Considering Your Pension Requirements
Although you’ll qualify for the basic state pension, providing you’ve been making contributions over a sufficient period, you’ll need to consider taking out a private pension, like a stakeholder or personal pension, if you wish to ensure that you have a sufficient income when you retire. The amount you’ll need to put into a private pension will depend on how much income you think you’ll need when you retire and this will obviously differ from person to person. The basic considerations you’ll need to look at are:
- The age you plan to retire
- The amount of state pension you’ll receive
- Your basic living expenses when you retire
- The type of lifestyle you want to have
- Whether you’re likely to have any dependent children or not
- Other financial assets you might also have – e.g. property, investments, savings etc.
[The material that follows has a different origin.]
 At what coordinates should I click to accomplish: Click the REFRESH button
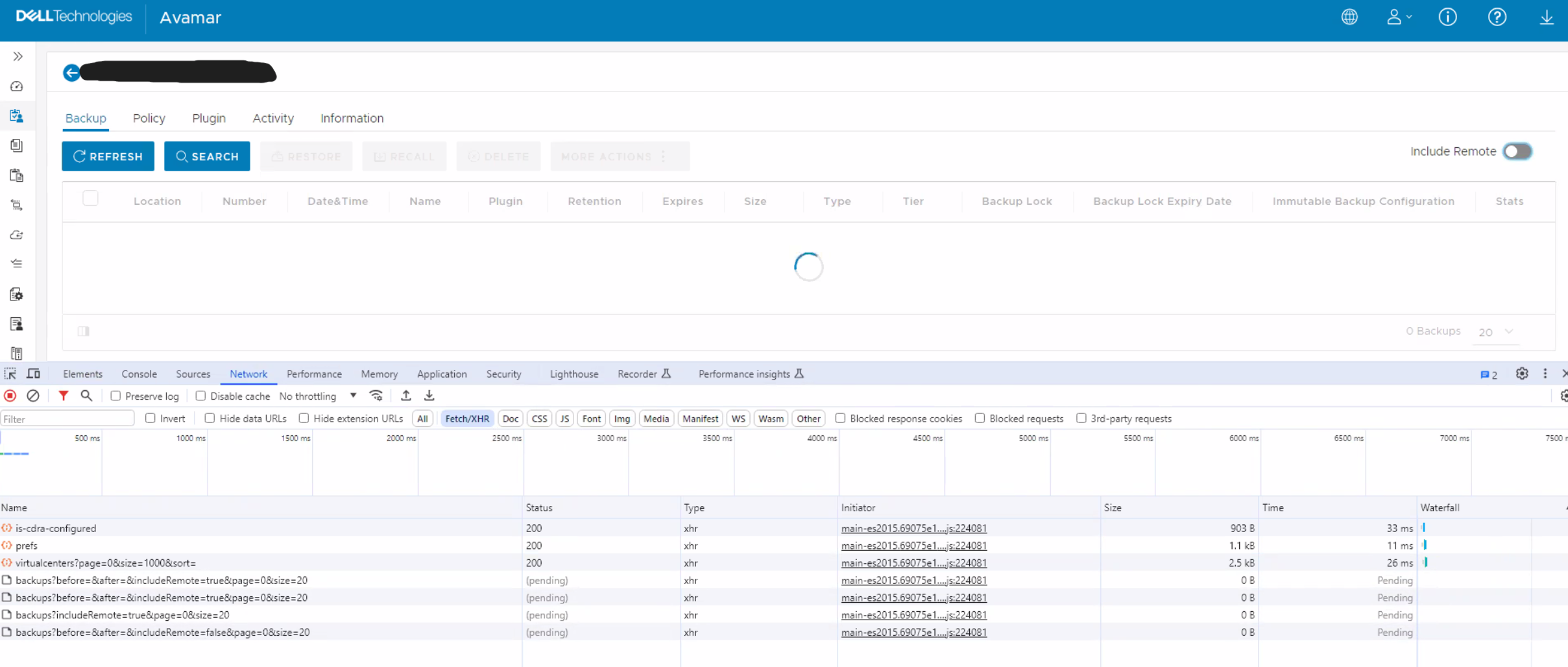(x=108, y=156)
Your pension provider is a good person to speak to regarding these matters. They will be able to help you plan for the future and will be able to make forecasts about how much you might need to increase your pension contributions, based upon the considerations outlined above.
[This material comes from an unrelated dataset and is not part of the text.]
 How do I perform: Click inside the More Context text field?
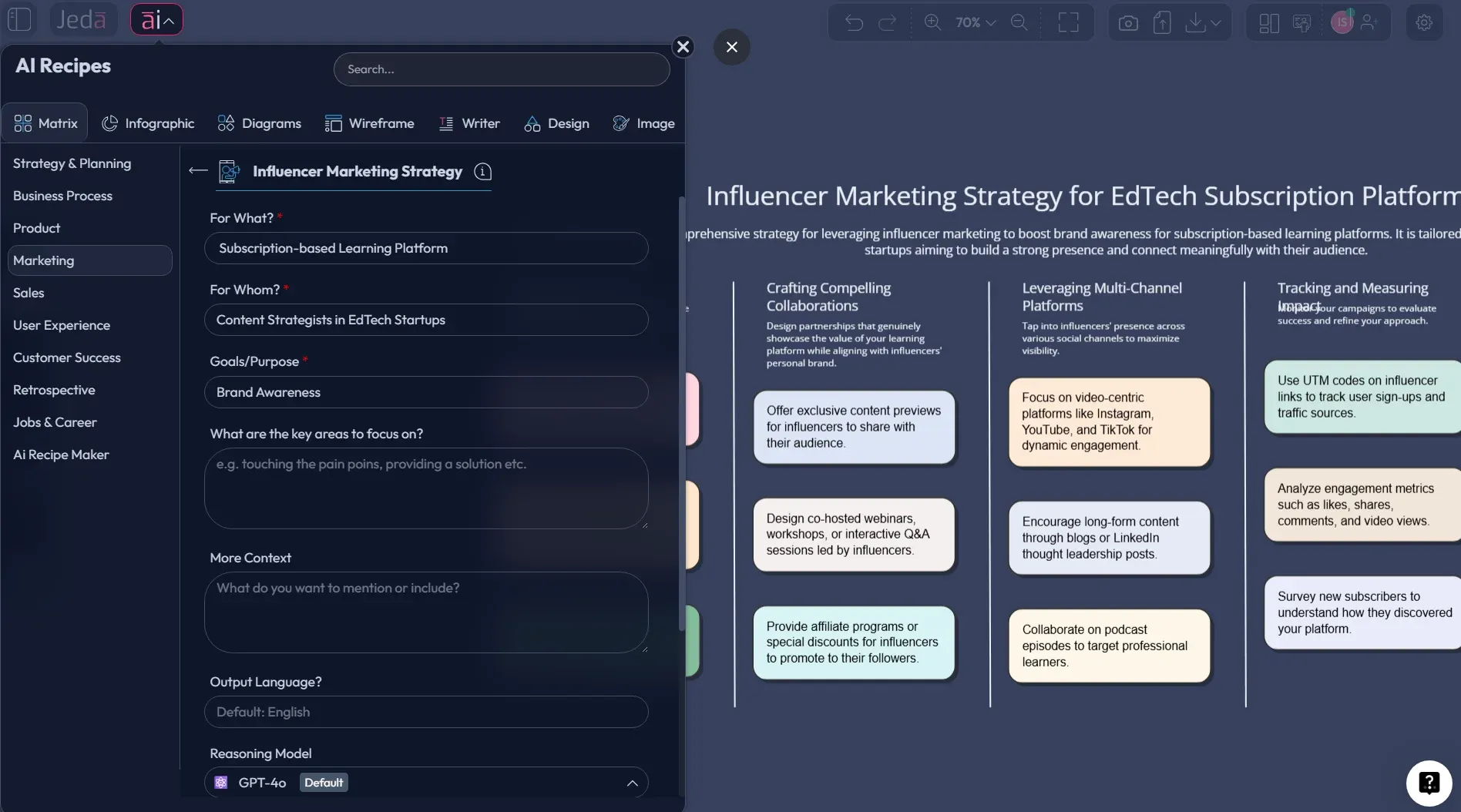[426, 613]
Consider Your Exit Strategy
The other important issue that you’re going to have to deal with is what you plan on doing with the business when you retire. If you also have employees, it’s important that firm plans are in place in order to avoid any disruption or upheaval once you have left the business. By going into business in the first place, you’ll, no doubt, have had a clear vision of what you intend to get out of it and ultimately, you’ll be wanting to shape the business and steer it on a course by which you can leave it when you retire when, hopefully, it is still doing well and the market is buoyant. It may well be that you intend handing over the reins to a family member or you might wish to groom other potential successors who will be ready to take over when you decide to retire and so this needs careful planning.
How An Exit Strategy Can Impact Upon A Business
Leaving a business which you have built up can be subject to a number of consequences as a result of you leaving. The timing and the way you retire can affect the value both yourself and any other shareholders might receive from the business. If you’re selling the business on, you’ll need to decide how you want to receive payment for it. Sometimes, for example, you will simply receive a one-off cash lump sum for the sale. However, you may prefer staged payments or, perhaps, defer payments for a while if you don’t wish to take advantage of the sale immediately. You might also be considering maintaining some kind of involvement in the business in a greatly reduced capacity and the way you exit can sometimes affect your tax liabilities.
Whatever you decide to do, you should seek professional advice about how best to exit the business when you retire as doing it correctly and appropriately will ensure both yours and the business’ future success unless you’re planning to wind it up when you retire.